I saw Muriel Cooper’s foot before learning who she was in design school. I knew her work, the black bars of the MIT Press logo and a thick book about the Bauhaus that every architect seemed to have on their shelf, but not the woman herself.

Muriel Cooper was a graphic designer and educator at Massachusetts Institute of Technology for about four decades. MIT Press hired her as their first design director in 1967 and later she started the Visible Language Workshop. She was fascinated by print technologies and publishing systems, then transitioned her attention to the emergent field of computer graphics. I read about a moment in her legendary class Messages and Means that is a good example of the kind of energy she stirred up: without permission, the students knocked down the wall separating the computer room from the printing room, creating a truly interdisciplinary workspace.
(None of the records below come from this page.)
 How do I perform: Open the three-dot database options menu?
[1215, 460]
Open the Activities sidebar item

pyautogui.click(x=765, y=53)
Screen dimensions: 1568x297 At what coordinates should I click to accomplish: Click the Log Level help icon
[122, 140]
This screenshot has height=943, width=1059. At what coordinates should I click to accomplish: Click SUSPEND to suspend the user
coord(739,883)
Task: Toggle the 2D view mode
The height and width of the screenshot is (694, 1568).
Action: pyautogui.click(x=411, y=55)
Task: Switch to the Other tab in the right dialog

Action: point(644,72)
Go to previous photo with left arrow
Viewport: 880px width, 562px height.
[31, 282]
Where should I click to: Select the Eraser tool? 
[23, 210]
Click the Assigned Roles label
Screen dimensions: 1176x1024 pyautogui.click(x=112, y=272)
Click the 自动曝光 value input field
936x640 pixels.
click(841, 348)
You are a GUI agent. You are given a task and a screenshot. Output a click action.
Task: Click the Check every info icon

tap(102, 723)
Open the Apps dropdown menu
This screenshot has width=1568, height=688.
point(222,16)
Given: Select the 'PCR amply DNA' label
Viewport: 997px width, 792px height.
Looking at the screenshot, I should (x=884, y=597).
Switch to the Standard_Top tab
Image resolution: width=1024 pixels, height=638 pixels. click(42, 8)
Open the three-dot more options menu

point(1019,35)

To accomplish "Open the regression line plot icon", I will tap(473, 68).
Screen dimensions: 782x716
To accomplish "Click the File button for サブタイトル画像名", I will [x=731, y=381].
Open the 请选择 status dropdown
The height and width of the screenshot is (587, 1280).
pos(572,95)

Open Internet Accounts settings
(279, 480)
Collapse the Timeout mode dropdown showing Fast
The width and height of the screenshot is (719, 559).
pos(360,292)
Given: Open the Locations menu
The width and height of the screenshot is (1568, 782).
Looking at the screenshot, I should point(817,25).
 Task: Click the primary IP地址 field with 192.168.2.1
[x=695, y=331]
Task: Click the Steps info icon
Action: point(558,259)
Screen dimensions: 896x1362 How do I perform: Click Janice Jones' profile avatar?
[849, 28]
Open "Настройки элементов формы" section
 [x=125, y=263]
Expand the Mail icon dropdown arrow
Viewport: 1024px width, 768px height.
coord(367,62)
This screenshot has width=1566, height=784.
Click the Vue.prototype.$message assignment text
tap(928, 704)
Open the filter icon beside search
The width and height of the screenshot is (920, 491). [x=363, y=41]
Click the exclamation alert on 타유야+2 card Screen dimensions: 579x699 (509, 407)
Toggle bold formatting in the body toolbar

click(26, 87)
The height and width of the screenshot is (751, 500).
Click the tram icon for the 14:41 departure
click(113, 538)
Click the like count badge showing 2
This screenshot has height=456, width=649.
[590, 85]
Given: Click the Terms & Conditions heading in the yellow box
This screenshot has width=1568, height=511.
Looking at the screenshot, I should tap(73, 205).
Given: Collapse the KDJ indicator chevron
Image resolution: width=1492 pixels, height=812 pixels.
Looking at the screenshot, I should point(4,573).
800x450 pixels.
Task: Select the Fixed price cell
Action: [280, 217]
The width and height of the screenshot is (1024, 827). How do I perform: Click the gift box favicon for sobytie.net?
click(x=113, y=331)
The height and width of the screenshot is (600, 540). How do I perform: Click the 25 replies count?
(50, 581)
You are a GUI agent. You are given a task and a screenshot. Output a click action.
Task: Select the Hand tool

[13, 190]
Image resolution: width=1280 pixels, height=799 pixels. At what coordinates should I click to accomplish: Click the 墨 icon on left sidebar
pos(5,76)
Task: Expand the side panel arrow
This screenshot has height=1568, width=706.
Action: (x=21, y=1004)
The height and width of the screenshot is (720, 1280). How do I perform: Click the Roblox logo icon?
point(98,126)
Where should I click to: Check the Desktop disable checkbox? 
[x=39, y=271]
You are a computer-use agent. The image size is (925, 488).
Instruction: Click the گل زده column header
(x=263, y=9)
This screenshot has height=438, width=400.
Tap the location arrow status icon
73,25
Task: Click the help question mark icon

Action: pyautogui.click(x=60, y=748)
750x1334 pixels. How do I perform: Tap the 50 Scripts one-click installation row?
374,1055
I am looking at a black and white photograph of Muriel Cooper at work captioned ‘Muriel Cooper in conversation with unidentified males, c.1972.’ They are standing around a wood table in a long collegiate room at MIT that has portrait paintings on the walls. The group is turning towards a document that is just out of sight from the camera in one of the men’s hands. At the moment the photo was taken, everyone’s mouths are closed and their eyes gazing in different directions. Muriel, foregrounded and the only one in full focus, appears to be lost in thought. There is one chair between the five people and a line of unused chairs along the wall behind them. Without seats, they are relating to the table in slightly uncomfortable ways. Some lean on the it, some sit on it.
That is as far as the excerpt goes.